→ What is being asked: Please print every line of the listing below, unchanged and in the same order.
(Beginning of Source data)
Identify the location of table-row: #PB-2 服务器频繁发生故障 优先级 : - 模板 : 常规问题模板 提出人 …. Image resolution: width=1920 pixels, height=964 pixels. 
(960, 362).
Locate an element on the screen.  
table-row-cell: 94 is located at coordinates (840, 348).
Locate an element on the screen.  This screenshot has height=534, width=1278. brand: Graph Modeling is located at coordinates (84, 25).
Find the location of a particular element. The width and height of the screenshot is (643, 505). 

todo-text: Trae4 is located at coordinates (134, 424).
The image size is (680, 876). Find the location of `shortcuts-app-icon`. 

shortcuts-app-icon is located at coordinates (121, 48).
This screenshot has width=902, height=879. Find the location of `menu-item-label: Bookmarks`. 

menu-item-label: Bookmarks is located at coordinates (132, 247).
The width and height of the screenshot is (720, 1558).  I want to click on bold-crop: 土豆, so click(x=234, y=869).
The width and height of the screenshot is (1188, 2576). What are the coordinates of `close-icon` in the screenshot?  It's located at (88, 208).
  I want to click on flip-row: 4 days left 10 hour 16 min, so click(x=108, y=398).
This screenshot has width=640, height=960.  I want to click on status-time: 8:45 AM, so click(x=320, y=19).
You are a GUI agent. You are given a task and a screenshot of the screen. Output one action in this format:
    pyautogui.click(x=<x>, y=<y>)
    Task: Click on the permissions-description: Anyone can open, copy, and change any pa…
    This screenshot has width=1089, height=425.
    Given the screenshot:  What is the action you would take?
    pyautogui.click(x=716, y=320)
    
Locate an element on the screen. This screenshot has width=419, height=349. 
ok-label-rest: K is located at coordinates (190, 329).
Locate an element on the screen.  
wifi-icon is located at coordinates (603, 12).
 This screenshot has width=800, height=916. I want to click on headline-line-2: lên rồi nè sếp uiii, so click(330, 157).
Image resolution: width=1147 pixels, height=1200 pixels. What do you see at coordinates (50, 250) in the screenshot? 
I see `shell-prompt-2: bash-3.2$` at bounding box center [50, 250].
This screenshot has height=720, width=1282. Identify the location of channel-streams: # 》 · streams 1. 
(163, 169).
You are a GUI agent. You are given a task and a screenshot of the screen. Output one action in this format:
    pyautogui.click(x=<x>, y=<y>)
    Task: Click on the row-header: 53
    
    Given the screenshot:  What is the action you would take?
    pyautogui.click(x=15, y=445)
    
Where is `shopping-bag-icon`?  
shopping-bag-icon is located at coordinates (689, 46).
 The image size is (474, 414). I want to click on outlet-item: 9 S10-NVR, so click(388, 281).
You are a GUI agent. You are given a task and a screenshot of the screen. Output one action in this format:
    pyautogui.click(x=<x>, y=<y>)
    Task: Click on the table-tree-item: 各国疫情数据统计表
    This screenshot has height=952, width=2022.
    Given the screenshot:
(End of Source data)
→ Task response:
Identify the location of table-row: #PB-2 服务器频繁发生故障 优先级 : - 模板 : 常规问题模板 提出人 …. Image resolution: width=1920 pixels, height=964 pixels. 
(960, 362).
Locate an element on the screen.  
table-row-cell: 94 is located at coordinates (840, 348).
Locate an element on the screen.  This screenshot has height=534, width=1278. brand: Graph Modeling is located at coordinates (84, 25).
Find the location of a particular element. The width and height of the screenshot is (643, 505). 

todo-text: Trae4 is located at coordinates (134, 424).
The image size is (680, 876). Find the location of `shortcuts-app-icon`. 

shortcuts-app-icon is located at coordinates (121, 48).
This screenshot has width=902, height=879. Find the location of `menu-item-label: Bookmarks`. 

menu-item-label: Bookmarks is located at coordinates (132, 247).
The width and height of the screenshot is (720, 1558).  I want to click on bold-crop: 土豆, so click(x=234, y=869).
The width and height of the screenshot is (1188, 2576). What are the coordinates of `close-icon` in the screenshot?  It's located at (88, 208).
  I want to click on flip-row: 4 days left 10 hour 16 min, so click(x=108, y=398).
This screenshot has width=640, height=960.  I want to click on status-time: 8:45 AM, so click(x=320, y=19).
You are a GUI agent. You are given a task and a screenshot of the screen. Output one action in this format:
    pyautogui.click(x=<x>, y=<y>)
    Task: Click on the permissions-description: Anyone can open, copy, and change any pa…
    This screenshot has width=1089, height=425.
    Given the screenshot:  What is the action you would take?
    pyautogui.click(x=716, y=320)
    
Locate an element on the screen. This screenshot has width=419, height=349. 
ok-label-rest: K is located at coordinates (190, 329).
Locate an element on the screen.  
wifi-icon is located at coordinates (603, 12).
 This screenshot has width=800, height=916. I want to click on headline-line-2: lên rồi nè sếp uiii, so click(330, 157).
Image resolution: width=1147 pixels, height=1200 pixels. What do you see at coordinates (50, 250) in the screenshot? 
I see `shell-prompt-2: bash-3.2$` at bounding box center [50, 250].
This screenshot has height=720, width=1282. Identify the location of channel-streams: # 》 · streams 1. 
(163, 169).
You are a GUI agent. You are given a task and a screenshot of the screen. Output one action in this format:
    pyautogui.click(x=<x>, y=<y>)
    Task: Click on the row-header: 53
    
    Given the screenshot:  What is the action you would take?
    pyautogui.click(x=15, y=445)
    
Where is `shopping-bag-icon`?  
shopping-bag-icon is located at coordinates (689, 46).
 The image size is (474, 414). I want to click on outlet-item: 9 S10-NVR, so click(388, 281).
You are a GUI agent. You are given a task and a screenshot of the screen. Output one action in this format:
    pyautogui.click(x=<x>, y=<y>)
    Task: Click on the table-tree-item: 各国疫情数据统计表
    This screenshot has height=952, width=2022.
    Given the screenshot:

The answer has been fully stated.